**EXERCISE DIRECTIONS:**
Of all the lines in the entries below, give again exactly those starting at the line containing "Given: Click the 38.15% UPTIME label" and ending at the line containing "Where should I click to: Click", both ends included, and no others.

**EXERCISE DATA:**

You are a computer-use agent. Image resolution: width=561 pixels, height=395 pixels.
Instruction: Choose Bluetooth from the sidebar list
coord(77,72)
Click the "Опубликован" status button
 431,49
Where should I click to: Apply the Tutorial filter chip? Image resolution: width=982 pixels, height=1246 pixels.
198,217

* * *

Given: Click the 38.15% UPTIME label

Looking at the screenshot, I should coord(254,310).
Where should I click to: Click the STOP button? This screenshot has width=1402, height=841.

**ANSWER SPACE:**
Given: Click the 38.15% UPTIME label

Looking at the screenshot, I should coord(254,310).
Where should I click to: Click the STOP button? This screenshot has width=1402, height=841.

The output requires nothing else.